:: Problem to work on ::
Within the records, how many lines hold the word "Challenge"? State that number alone.

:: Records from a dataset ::
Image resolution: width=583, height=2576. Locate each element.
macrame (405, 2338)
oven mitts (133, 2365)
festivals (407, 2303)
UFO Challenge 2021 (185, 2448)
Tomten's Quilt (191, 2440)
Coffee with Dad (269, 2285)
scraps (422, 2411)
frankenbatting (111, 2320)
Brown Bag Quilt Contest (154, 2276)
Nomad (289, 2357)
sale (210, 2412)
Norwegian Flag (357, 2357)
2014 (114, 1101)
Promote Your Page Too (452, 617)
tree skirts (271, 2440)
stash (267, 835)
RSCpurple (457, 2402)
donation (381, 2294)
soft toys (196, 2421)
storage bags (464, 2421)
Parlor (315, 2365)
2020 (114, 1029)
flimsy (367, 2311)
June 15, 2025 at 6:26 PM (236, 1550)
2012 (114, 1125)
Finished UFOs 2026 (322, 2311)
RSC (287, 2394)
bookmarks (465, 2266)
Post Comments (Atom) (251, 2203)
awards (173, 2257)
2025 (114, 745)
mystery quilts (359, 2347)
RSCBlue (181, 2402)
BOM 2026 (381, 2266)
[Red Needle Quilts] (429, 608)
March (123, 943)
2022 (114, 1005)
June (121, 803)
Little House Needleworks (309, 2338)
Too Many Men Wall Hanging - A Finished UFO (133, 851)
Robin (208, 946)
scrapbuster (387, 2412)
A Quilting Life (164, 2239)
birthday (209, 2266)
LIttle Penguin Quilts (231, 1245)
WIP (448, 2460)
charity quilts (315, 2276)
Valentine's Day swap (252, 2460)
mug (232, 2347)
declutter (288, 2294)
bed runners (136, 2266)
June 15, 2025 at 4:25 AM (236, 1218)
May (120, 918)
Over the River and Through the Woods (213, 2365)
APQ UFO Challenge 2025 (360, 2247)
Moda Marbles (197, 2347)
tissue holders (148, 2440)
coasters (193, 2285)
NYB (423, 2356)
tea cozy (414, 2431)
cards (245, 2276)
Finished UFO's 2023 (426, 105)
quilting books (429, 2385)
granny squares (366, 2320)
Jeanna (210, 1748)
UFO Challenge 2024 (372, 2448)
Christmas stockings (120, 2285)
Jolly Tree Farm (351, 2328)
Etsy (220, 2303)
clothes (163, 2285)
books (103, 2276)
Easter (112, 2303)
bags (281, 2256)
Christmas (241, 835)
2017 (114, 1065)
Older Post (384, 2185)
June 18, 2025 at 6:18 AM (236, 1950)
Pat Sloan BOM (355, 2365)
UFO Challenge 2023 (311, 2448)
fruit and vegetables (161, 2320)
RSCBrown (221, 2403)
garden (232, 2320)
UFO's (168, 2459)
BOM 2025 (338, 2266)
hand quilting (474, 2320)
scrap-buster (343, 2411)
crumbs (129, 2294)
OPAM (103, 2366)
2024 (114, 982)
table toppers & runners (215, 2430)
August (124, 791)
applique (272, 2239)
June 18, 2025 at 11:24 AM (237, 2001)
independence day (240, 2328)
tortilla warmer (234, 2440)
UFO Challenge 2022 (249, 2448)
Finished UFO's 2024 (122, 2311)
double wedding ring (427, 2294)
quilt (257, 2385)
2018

:: Solved problem ::
5